Governo injecta 1.100 milhões de euros no Banif
Negócios 25 de janeiro de 2013 às 19:51

Foi hoje concluída a “operação de injecção de capital no Banif”, revela um comunicado do Ministério das Finanças à Comissão de Mercado de Valores Mobiliários (CMVM).

 

“Através do recurso à linha de recapitalização disponível ao abrigo do Programa de Assistência Económica e Financeira a Portugal, o Estado subscreveu e liquidou 400 milhões de euros em instrumentos híbridos elegíveis para fundos próprios Core Tier 1 (“ISE”) e 700 milhões de euros em acções especiais a um preço de subscrição de 1 cêntimo, ambos emitidos pelo Banif”, refere o mesmo comunicado.  

 

Esta injecção de capital permite ao Banif atingir um rácio de fundos próprios Core Tier 1 superior a 10%, conforme exigido pelo Banco de Portugal.

 

As Finanças destacam ainda que a “operação de capitalização do Banif prevê um aumento do capital de 450 milhões de euros a realizar por investidores privados.

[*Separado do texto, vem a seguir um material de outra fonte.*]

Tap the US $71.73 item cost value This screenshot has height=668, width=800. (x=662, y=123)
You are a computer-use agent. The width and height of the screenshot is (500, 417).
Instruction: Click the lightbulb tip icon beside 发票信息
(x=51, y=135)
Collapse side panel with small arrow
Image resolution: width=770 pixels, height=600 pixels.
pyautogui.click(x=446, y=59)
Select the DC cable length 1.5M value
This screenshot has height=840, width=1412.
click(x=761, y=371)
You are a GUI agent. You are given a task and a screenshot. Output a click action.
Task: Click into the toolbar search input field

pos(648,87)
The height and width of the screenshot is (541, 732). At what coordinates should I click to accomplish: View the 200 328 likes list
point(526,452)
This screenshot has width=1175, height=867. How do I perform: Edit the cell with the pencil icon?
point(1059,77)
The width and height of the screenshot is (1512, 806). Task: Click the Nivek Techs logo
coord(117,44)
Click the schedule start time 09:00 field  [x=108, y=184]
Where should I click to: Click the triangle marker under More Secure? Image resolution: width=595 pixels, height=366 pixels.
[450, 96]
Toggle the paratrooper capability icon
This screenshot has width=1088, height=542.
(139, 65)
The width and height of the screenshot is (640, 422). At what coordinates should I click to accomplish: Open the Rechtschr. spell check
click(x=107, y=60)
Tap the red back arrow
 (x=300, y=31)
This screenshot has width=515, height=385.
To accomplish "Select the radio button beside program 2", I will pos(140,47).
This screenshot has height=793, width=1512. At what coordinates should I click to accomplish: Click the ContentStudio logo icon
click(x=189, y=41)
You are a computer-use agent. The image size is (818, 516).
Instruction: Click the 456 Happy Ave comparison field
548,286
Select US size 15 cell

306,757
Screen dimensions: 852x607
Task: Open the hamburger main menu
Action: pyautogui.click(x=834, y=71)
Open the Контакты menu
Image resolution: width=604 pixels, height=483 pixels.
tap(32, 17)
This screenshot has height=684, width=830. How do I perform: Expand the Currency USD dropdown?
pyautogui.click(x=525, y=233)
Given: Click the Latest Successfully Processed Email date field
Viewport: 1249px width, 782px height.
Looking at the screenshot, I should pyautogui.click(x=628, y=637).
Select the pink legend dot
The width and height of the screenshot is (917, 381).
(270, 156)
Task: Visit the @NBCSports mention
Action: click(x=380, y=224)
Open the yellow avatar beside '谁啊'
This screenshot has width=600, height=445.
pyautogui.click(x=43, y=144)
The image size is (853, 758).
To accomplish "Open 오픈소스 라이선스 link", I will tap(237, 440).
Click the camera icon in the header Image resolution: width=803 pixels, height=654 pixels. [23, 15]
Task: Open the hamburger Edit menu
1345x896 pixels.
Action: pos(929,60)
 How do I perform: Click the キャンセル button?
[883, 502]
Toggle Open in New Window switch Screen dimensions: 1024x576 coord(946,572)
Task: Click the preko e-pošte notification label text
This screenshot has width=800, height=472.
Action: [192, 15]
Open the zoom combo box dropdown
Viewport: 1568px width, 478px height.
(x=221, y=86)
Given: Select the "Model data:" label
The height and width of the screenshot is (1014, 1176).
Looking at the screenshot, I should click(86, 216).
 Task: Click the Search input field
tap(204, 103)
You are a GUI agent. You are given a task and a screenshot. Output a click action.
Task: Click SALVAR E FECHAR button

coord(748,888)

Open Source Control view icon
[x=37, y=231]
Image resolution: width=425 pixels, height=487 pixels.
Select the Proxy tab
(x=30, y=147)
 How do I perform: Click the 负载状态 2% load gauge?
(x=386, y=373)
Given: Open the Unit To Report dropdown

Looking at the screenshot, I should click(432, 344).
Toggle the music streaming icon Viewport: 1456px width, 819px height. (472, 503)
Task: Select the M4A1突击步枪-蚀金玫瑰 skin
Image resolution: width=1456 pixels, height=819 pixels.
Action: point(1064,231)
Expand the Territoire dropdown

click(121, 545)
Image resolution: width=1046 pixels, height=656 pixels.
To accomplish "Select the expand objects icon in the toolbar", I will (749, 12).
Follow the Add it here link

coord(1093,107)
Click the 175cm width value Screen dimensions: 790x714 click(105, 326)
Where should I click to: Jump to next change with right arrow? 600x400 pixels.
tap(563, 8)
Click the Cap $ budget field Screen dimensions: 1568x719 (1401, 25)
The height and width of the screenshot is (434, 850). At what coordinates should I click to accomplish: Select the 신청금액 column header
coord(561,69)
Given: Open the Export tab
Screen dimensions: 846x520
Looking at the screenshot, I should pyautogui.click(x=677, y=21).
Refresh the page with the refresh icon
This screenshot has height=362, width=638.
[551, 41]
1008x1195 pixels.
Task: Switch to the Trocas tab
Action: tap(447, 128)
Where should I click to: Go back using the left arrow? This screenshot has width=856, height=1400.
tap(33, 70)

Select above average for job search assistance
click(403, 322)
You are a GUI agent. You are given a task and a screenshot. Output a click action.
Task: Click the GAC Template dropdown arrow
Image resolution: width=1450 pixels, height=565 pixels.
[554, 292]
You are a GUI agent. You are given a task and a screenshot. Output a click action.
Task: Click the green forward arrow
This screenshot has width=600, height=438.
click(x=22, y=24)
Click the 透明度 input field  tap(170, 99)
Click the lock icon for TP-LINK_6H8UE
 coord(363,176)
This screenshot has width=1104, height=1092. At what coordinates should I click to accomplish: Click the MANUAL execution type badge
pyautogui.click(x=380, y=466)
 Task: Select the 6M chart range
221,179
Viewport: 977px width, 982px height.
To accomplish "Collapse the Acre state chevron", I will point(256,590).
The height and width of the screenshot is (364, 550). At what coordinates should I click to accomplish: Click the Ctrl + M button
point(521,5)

Prevê-se que este aumento do capital esteja concluído até ao final de Junho de 2013, tendo já a Rentipar Financeira e a Auto-Industrial – Investimentos e Participações os dois maiores accionistas do Banif, assumido o compromisso de subscrição no montante de 100 milhões de euros”.

 

“A injecção de fundos públicos foi aprovada na sequência do envio pelo Banco de Portugal ao Ministério das Finanças de uma proposta fundamentada de decisão favorável e da publicação do comunicado do Banco de Portugal de 16 de Janeiro de 2013, que refere que ‘tendo em conta a evolução macroeconómica, as projecções vertidas no Plano de Recapitalização apresentado pelo BANIF, os riscos de execução do Plano e as análises de sensibilidade realizadas, o Banco de Portugal concluiu que a operação de capitalização proposta é adequada e que a instituição apresenta condições de viabilidade’”.

 

“O juízo formulado pelo Banco de Portugal foi decisivo para considerar que a operação aprovada salvaguarda o interesse dos contribuintes”, sublinha o ministério liderado por Vítor Gaspar.